== PROBLEM STATEMENT ==
Copy out all of the items below verbatim, keeping each line unchanged.

== RECORDS FOR THIS TASK ==

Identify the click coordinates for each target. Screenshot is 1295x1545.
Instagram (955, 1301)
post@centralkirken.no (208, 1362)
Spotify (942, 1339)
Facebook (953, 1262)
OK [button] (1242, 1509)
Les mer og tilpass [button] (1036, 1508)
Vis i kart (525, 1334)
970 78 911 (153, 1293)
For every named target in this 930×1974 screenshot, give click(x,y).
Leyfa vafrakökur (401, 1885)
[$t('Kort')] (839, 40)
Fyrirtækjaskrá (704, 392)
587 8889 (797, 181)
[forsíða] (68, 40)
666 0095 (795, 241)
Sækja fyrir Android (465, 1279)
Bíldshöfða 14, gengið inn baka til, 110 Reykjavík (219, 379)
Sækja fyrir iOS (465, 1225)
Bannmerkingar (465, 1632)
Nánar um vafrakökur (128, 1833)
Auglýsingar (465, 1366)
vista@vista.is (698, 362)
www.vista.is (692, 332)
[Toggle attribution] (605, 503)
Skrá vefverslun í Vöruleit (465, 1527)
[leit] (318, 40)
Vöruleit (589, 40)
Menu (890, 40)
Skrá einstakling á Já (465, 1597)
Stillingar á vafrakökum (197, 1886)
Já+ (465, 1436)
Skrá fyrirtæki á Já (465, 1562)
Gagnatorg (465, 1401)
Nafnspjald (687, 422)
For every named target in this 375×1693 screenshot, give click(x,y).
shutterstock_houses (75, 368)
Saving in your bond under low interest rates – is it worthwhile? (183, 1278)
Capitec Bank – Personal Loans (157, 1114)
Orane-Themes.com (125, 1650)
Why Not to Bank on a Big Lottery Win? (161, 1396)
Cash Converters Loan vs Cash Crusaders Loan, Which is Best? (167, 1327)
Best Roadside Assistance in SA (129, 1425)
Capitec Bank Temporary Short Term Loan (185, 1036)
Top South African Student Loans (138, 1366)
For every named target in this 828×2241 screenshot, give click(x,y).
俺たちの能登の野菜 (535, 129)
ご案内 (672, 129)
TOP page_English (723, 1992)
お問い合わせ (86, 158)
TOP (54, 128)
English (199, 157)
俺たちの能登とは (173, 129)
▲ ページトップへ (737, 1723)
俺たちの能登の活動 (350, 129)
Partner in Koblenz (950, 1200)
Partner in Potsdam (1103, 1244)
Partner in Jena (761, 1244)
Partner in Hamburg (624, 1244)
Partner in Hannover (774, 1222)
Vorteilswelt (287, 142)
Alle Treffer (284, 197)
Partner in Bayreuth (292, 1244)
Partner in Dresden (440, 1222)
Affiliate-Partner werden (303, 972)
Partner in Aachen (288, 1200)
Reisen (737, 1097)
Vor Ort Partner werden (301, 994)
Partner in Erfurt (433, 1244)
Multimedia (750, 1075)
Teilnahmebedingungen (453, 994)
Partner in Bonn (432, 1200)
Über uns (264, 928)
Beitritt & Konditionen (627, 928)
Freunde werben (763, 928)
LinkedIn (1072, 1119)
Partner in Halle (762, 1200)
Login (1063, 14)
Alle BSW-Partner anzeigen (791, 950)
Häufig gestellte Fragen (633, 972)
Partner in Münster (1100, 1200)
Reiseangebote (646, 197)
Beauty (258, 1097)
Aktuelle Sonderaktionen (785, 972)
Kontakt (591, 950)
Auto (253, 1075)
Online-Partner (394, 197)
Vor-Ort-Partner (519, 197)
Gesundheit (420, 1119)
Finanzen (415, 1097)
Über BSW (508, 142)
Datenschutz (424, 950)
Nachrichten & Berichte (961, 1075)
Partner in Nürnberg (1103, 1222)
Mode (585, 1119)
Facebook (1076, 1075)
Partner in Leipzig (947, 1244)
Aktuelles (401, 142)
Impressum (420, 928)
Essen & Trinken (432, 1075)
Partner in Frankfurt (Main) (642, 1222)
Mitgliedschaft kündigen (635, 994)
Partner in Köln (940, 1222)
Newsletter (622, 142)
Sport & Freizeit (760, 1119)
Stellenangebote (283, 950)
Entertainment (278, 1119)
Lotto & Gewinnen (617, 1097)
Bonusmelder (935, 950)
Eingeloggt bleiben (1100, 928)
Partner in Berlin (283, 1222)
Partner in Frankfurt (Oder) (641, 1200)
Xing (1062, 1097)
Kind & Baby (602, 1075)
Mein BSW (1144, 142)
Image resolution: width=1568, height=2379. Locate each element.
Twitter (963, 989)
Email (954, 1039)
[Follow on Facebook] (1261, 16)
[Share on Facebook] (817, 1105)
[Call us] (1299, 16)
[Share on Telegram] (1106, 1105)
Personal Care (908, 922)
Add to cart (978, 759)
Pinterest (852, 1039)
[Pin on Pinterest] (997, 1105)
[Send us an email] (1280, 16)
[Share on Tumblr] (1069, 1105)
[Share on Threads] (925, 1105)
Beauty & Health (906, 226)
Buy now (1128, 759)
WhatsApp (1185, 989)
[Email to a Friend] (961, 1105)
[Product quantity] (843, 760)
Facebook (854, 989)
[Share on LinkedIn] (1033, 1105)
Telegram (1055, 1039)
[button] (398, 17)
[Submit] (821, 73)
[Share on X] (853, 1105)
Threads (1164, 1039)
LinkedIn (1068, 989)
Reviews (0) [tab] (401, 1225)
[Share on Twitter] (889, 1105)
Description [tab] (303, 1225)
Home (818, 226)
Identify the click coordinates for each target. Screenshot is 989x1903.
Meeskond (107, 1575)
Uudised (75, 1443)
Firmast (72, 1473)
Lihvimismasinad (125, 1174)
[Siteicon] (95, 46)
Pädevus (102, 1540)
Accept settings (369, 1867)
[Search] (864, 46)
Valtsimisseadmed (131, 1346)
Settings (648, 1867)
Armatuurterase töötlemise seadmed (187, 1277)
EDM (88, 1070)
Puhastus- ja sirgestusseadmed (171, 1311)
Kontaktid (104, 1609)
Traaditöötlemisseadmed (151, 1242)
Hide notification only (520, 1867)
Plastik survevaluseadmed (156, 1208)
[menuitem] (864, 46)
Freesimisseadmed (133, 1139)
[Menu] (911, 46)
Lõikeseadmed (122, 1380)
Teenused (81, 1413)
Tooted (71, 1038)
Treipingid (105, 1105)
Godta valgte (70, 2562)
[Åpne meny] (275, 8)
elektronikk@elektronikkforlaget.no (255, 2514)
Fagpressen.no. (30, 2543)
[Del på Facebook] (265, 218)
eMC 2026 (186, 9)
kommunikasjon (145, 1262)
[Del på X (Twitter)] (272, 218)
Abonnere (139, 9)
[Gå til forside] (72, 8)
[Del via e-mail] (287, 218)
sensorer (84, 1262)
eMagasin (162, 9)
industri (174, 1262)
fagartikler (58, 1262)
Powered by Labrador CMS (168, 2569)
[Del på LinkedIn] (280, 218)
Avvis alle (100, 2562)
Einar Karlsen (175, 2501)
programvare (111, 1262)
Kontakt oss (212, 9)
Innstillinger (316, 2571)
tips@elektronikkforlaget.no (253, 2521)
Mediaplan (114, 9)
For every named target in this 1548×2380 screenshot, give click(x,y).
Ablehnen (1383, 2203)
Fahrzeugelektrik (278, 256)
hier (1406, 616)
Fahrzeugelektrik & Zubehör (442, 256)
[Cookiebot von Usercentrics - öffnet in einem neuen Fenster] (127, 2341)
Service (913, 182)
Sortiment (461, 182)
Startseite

== COMPLETED EXERCISE ==
Identify the click coordinates for each target. Screenshot is 1295x1545.
Instagram (955, 1301)
post@centralkirken.no (208, 1362)
Spotify (942, 1339)
Facebook (953, 1262)
OK [button] (1242, 1509)
Les mer og tilpass [button] (1036, 1508)
Vis i kart (525, 1334)
970 78 911 (153, 1293)
For every named target in this 930×1974 screenshot, give click(x,y).
Leyfa vafrakökur (401, 1885)
[$t('Kort')] (839, 40)
Fyrirtækjaskrá (704, 392)
587 8889 (797, 181)
[forsíða] (68, 40)
666 0095 (795, 241)
Sækja fyrir Android (465, 1279)
Bíldshöfða 14, gengið inn baka til, 110 Reykjavík (219, 379)
Sækja fyrir iOS (465, 1225)
Bannmerkingar (465, 1632)
Nánar um vafrakökur (128, 1833)
Auglýsingar (465, 1366)
vista@vista.is (698, 362)
www.vista.is (692, 332)
[Toggle attribution] (605, 503)
Skrá vefverslun í Vöruleit (465, 1527)
[leit] (318, 40)
Vöruleit (589, 40)
Menu (890, 40)
Skrá einstakling á Já (465, 1597)
Stillingar á vafrakökum (197, 1886)
Já+ (465, 1436)
Skrá fyrirtæki á Já (465, 1562)
Gagnatorg (465, 1401)
Nafnspjald (687, 422)
For every named target in this 375×1693 screenshot, give click(x,y).
shutterstock_houses (75, 368)
Saving in your bond under low interest rates – is it worthwhile? (183, 1278)
Capitec Bank – Personal Loans (157, 1114)
Orane-Themes.com (125, 1650)
Why Not to Bank on a Big Lottery Win? (161, 1396)
Cash Converters Loan vs Cash Crusaders Loan, Which is Best? (167, 1327)
Best Roadside Assistance in SA (129, 1425)
Capitec Bank Temporary Short Term Loan (185, 1036)
Top South African Student Loans (138, 1366)
For every named target in this 828×2241 screenshot, give click(x,y).
俺たちの能登の野菜 (535, 129)
ご案内 (672, 129)
TOP page_English (723, 1992)
お問い合わせ (86, 158)
TOP (54, 128)
English (199, 157)
俺たちの能登とは (173, 129)
▲ ページトップへ (737, 1723)
俺たちの能登の活動 (350, 129)
Partner in Koblenz (950, 1200)
Partner in Potsdam (1103, 1244)
Partner in Jena (761, 1244)
Partner in Hamburg (624, 1244)
Partner in Hannover (774, 1222)
Vorteilswelt (287, 142)
Alle Treffer (284, 197)
Partner in Bayreuth (292, 1244)
Partner in Dresden (440, 1222)
Affiliate-Partner werden (303, 972)
Partner in Aachen (288, 1200)
Reisen (737, 1097)
Vor Ort Partner werden (301, 994)
Partner in Erfurt (433, 1244)
Multimedia (750, 1075)
Teilnahmebedingungen (453, 994)
Partner in Bonn (432, 1200)
Über uns (264, 928)
Beitritt & Konditionen (627, 928)
Freunde werben (763, 928)
LinkedIn (1072, 1119)
Partner in Halle (762, 1200)
Login (1063, 14)
Alle BSW-Partner anzeigen (791, 950)
Häufig gestellte Fragen (633, 972)
Partner in Münster (1100, 1200)
Reiseangebote (646, 197)
Beauty (258, 1097)
Aktuelle Sonderaktionen (785, 972)
Kontakt (591, 950)
Auto (253, 1075)
Online-Partner (394, 197)
Vor-Ort-Partner (519, 197)
Gesundheit (420, 1119)
Finanzen (415, 1097)
Über BSW (508, 142)
Datenschutz (424, 950)
Nachrichten & Berichte (961, 1075)
Partner in Nürnberg (1103, 1222)
Mode (585, 1119)
Facebook (1076, 1075)
Partner in Leipzig (947, 1244)
Aktuelles (401, 142)
Impressum (420, 928)
Essen & Trinken (432, 1075)
Partner in Frankfurt (Main) (642, 1222)
Mitgliedschaft kündigen (635, 994)
Partner in Köln (940, 1222)
Newsletter (622, 142)
Sport & Freizeit (760, 1119)
Stellenangebote (283, 950)
Entertainment (278, 1119)
Lotto & Gewinnen (617, 1097)
Bonusmelder (935, 950)
Eingeloggt bleiben (1100, 928)
Partner in Berlin (283, 1222)
Partner in Frankfurt (Oder) (641, 1200)
Xing (1062, 1097)
Kind & Baby (602, 1075)
Mein BSW (1144, 142)
Image resolution: width=1568, height=2379. Locate each element.
Twitter (963, 989)
Email (954, 1039)
[Follow on Facebook] (1261, 16)
[Share on Facebook] (817, 1105)
[Call us] (1299, 16)
[Share on Telegram] (1106, 1105)
Personal Care (908, 922)
Add to cart (978, 759)
Pinterest (852, 1039)
[Pin on Pinterest] (997, 1105)
[Send us an email] (1280, 16)
[Share on Tumblr] (1069, 1105)
[Share on Threads] (925, 1105)
Beauty & Health (906, 226)
Buy now (1128, 759)
WhatsApp (1185, 989)
[Email to a Friend] (961, 1105)
[Product quantity] (843, 760)
Facebook (854, 989)
[Share on LinkedIn] (1033, 1105)
Telegram (1055, 1039)
[button] (398, 17)
[Submit] (821, 73)
[Share on X] (853, 1105)
Threads (1164, 1039)
LinkedIn (1068, 989)
Reviews (0) [tab] (401, 1225)
[Share on Twitter] (889, 1105)
Description [tab] (303, 1225)
Home (818, 226)
Identify the click coordinates for each target. Screenshot is 989x1903.
Meeskond (107, 1575)
Uudised (75, 1443)
Firmast (72, 1473)
Lihvimismasinad (125, 1174)
[Siteicon] (95, 46)
Pädevus (102, 1540)
Accept settings (369, 1867)
[Search] (864, 46)
Valtsimisseadmed (131, 1346)
Settings (648, 1867)
Armatuurterase töötlemise seadmed (187, 1277)
EDM (88, 1070)
Puhastus- ja sirgestusseadmed (171, 1311)
Kontaktid (104, 1609)
Traaditöötlemisseadmed (151, 1242)
Hide notification only (520, 1867)
Plastik survevaluseadmed (156, 1208)
[menuitem] (864, 46)
Freesimisseadmed (133, 1139)
[Menu] (911, 46)
Lõikeseadmed (122, 1380)
Teenused (81, 1413)
Tooted (71, 1038)
Treipingid (105, 1105)
Godta valgte (70, 2562)
[Åpne meny] (275, 8)
elektronikk@elektronikkforlaget.no (255, 2514)
Fagpressen.no. (30, 2543)
[Del på Facebook] (265, 218)
eMC 2026 (186, 9)
kommunikasjon (145, 1262)
[Del på X (Twitter)] (272, 218)
Abonnere (139, 9)
[Gå til forside] (72, 8)
[Del via e-mail] (287, 218)
sensorer (84, 1262)
eMagasin (162, 9)
industri (174, 1262)
fagartikler (58, 1262)
Powered by Labrador CMS (168, 2569)
[Del på LinkedIn] (280, 218)
Avvis alle (100, 2562)
Einar Karlsen (175, 2501)
programvare (111, 1262)
Kontakt oss (212, 9)
Innstillinger (316, 2571)
tips@elektronikkforlaget.no (253, 2521)
Mediaplan (114, 9)
For every named target in this 1548×2380 screenshot, give click(x,y).
Ablehnen (1383, 2203)
Fahrzeugelektrik (278, 256)
hier (1406, 616)
Fahrzeugelektrik & Zubehör (442, 256)
[Cookiebot von Usercentrics - öffnet in einem neuen Fenster] (127, 2341)
Service (913, 182)
Sortiment (461, 182)
Startseite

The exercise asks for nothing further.